This poem is the winner of Plough’s 2023 Rhina Espaillat Poetry Award.
from Claude Debussy’s Suite Bergamasque in memory of my mother
There’s D-flat major at the first and last,
but in between, a haze of harmonies
yearns lightward, though the light has long since passed.
I played the notes; she heard the light. The keys
were mine to coax and animate; their sound
was hers to claim: a shimmer of heart’s ease.
And while my fingers stretched and danced and found
their way through black and white, her ear would find
a prism—her own light parsed and unbound.

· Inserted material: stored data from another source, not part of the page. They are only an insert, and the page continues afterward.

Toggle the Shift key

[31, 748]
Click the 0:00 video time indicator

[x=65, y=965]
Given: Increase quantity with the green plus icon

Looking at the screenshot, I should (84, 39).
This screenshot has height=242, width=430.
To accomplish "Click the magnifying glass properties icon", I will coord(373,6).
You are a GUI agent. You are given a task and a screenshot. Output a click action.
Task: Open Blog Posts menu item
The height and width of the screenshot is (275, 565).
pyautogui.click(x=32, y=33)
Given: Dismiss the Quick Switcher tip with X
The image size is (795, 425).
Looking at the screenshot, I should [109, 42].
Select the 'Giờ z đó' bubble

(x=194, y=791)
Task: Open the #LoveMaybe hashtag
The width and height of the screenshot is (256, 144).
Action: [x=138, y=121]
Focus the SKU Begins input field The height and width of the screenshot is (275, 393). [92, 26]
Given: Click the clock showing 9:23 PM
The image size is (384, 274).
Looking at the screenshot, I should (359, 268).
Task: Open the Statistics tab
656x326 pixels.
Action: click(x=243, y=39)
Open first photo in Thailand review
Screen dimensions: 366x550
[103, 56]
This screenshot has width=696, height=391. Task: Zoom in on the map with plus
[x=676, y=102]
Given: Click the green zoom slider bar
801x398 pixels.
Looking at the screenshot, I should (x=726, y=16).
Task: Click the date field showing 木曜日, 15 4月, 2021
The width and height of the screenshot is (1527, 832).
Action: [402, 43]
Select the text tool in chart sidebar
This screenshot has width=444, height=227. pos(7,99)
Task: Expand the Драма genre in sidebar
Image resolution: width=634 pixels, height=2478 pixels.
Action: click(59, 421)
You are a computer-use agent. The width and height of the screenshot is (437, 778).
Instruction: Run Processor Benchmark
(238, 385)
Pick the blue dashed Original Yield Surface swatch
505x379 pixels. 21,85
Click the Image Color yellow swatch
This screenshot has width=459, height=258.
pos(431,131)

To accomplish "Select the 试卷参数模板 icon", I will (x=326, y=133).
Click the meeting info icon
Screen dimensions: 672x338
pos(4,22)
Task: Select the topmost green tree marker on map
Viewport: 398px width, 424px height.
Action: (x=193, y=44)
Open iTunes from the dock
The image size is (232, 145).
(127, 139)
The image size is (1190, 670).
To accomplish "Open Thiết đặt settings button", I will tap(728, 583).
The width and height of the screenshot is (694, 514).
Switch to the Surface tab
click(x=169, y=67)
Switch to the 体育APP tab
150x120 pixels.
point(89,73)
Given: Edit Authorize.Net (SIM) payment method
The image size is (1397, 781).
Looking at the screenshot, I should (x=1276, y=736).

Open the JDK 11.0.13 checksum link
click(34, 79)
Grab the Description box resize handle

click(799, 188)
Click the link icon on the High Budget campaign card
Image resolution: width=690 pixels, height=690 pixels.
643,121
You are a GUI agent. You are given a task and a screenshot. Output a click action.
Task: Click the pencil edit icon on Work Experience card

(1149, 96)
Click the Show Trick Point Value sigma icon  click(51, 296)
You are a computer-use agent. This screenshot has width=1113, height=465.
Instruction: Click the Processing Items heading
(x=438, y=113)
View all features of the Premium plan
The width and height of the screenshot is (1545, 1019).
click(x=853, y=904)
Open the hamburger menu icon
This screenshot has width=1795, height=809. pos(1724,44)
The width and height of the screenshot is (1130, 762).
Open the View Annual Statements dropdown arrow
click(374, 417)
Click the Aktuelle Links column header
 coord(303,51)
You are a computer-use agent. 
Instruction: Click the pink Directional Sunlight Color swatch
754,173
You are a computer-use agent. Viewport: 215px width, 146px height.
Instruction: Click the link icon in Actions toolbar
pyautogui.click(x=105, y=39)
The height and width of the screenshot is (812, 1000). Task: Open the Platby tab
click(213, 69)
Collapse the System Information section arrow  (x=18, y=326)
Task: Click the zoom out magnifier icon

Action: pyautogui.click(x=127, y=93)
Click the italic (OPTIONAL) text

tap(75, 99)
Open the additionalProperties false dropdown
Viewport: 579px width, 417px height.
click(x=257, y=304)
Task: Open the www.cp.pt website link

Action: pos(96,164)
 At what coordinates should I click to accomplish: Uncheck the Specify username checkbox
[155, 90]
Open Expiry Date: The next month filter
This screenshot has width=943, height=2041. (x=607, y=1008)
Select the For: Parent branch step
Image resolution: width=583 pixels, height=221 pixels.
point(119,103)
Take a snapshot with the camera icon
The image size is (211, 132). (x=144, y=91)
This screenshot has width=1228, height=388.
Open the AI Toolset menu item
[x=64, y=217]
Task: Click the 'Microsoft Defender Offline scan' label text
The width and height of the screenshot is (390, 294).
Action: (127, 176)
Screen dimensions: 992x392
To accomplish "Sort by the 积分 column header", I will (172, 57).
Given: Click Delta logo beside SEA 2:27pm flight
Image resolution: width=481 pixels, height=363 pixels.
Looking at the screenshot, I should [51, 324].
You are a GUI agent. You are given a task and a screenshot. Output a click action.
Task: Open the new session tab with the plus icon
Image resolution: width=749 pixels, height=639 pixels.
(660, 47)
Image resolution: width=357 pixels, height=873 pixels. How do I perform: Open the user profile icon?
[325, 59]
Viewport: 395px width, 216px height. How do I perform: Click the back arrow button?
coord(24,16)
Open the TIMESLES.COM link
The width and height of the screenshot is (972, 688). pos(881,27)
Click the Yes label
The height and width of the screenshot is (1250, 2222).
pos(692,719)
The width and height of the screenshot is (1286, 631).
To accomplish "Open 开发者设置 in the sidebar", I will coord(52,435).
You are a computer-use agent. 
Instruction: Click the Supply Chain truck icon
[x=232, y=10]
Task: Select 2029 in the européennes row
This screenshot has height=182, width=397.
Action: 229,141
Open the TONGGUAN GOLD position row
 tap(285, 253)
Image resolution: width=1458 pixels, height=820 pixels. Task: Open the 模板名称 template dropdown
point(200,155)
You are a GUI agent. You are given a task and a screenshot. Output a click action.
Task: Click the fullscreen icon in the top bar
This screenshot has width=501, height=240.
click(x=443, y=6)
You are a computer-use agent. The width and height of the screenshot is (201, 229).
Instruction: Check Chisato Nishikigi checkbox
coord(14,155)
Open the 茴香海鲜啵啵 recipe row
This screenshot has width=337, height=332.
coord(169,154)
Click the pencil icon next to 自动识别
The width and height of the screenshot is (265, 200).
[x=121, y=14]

She had a knack for joy and was inclined
to wonder. Clair de lune had mesmerized
her, in a spell that left me far behind.
After my mother’s death, I was surprised
I still played it so often; I suppose
the effort occupied and organized
my sorrow-scattered mind. So in the throes
of grief, I practiced, as if I’d impress
a ghost with my devotion. And in those
half-haunted hours, I mastered more, I guess,
than just the notes. I hadn’t thought I’d learn
to hear what she did—but through some finesse
of time and skill and need, I now discern
the half-lit murmurings that no midnight
can mute, the moon-pale promise that can turn
unrest to peace, a star-sung appetite
for breath. At last I share my mother’s light.